__Exercise requirements__. Quote every one of the entries below word for word.

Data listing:
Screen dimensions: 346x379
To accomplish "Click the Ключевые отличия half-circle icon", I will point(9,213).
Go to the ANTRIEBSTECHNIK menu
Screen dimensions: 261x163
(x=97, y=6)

__Output for this exercise__.
Screen dimensions: 346x379
To accomplish "Click the Ключевые отличия half-circle icon", I will point(9,213).
Go to the ANTRIEBSTECHNIK menu
Screen dimensions: 261x163
(x=97, y=6)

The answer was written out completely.